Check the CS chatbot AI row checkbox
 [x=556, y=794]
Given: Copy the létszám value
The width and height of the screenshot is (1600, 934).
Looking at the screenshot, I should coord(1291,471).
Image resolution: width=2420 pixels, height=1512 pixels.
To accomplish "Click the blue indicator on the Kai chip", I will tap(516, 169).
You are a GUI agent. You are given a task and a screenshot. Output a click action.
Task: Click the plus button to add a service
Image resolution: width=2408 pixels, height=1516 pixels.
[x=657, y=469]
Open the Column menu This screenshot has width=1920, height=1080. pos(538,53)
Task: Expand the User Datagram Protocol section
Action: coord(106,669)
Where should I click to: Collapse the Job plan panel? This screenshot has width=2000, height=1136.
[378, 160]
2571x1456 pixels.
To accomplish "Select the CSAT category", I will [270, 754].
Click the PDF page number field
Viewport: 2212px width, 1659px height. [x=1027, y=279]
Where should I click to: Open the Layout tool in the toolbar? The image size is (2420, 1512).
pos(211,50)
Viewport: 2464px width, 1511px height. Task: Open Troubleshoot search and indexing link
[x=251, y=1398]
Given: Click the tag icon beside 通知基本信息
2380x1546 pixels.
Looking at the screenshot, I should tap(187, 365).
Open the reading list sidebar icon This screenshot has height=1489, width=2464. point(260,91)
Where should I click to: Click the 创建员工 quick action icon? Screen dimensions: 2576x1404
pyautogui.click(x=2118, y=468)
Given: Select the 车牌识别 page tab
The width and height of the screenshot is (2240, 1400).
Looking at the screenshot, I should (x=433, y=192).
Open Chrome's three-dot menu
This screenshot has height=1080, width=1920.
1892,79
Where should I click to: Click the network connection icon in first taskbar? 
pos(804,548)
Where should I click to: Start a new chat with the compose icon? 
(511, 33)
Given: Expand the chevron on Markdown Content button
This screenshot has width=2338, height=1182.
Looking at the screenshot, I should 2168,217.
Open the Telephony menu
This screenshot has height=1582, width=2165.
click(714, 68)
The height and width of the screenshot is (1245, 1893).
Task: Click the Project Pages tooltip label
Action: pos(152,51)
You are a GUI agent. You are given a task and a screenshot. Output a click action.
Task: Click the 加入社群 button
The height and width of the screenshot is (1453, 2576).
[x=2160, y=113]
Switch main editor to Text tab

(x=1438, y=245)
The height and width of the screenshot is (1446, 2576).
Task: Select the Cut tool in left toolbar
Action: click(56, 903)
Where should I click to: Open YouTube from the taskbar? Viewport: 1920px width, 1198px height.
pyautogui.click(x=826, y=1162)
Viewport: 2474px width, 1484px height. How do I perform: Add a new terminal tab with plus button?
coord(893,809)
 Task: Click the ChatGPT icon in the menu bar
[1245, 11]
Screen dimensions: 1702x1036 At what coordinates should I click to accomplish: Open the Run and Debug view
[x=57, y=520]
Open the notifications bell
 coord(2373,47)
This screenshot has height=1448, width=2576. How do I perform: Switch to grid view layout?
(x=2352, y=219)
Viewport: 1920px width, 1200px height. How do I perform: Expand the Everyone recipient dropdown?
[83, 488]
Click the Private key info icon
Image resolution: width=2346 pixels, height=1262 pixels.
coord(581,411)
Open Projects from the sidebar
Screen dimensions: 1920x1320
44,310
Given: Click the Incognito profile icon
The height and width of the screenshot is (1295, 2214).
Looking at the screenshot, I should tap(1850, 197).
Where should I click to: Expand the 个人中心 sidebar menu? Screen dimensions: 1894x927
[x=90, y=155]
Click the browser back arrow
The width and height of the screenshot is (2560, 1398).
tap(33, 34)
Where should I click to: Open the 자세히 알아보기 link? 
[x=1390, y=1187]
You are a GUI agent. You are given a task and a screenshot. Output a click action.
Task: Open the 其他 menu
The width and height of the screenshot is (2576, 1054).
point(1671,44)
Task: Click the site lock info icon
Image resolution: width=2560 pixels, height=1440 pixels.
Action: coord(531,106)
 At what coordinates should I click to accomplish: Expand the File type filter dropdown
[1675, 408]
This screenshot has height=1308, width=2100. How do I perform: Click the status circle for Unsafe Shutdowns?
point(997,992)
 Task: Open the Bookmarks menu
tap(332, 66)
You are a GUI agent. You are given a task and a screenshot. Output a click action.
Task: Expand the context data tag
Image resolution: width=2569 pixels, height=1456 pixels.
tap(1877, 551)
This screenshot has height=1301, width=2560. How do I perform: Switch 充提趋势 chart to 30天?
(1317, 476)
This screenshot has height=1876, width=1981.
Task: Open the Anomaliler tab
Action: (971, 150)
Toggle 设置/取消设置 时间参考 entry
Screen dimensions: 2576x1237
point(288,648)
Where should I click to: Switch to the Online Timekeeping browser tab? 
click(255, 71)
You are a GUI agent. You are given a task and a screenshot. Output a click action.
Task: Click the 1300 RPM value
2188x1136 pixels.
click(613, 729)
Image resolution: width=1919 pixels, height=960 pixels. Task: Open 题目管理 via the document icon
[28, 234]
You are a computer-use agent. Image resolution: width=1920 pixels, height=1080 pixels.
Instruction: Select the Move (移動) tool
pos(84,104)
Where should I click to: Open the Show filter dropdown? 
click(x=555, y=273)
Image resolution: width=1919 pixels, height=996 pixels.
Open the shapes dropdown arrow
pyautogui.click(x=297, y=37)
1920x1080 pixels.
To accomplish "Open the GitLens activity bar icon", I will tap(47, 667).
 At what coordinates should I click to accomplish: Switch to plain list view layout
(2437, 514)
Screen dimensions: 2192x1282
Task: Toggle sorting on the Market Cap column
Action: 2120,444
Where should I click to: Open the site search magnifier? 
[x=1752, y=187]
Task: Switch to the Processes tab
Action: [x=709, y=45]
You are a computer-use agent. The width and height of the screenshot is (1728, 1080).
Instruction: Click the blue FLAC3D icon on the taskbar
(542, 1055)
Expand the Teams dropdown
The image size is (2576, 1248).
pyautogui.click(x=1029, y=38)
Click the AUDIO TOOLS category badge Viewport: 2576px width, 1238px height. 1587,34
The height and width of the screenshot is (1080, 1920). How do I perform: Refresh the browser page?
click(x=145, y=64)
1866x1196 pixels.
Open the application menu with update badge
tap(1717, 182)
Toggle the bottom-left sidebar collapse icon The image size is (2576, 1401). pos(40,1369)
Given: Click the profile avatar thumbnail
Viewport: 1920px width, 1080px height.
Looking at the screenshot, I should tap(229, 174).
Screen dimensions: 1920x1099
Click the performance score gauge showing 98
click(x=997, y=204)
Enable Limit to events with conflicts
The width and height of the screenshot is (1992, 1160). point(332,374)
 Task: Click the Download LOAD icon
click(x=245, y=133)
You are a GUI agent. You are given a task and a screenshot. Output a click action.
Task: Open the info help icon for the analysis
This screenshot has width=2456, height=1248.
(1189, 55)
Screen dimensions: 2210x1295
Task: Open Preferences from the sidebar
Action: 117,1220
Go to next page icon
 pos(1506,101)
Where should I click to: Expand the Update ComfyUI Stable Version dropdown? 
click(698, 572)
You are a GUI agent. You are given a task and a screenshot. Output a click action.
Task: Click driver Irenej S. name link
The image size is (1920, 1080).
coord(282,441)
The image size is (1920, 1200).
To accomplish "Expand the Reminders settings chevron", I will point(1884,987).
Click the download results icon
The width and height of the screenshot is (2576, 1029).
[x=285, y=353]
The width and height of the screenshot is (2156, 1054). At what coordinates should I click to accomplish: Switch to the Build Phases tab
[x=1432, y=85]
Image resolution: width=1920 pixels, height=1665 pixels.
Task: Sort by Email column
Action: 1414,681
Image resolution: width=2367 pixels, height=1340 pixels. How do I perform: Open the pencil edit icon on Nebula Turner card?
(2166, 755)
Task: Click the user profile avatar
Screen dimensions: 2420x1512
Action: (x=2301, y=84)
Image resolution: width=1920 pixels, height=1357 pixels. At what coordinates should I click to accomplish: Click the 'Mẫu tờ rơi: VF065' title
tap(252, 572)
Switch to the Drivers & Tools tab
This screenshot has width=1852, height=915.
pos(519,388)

#### [PROBLEM TO WORK ON]
Return exactly the lines that run from the top of the listing above to the line containing "Image resolution: width=2420", please, keeping both end lines and leaving out everything else.

#### [COMPLETED TASK]
Check the CS chatbot AI row checkbox
 [x=556, y=794]
Given: Copy the létszám value
The width and height of the screenshot is (1600, 934).
Looking at the screenshot, I should coord(1291,471).
Image resolution: width=2420 pixels, height=1512 pixels.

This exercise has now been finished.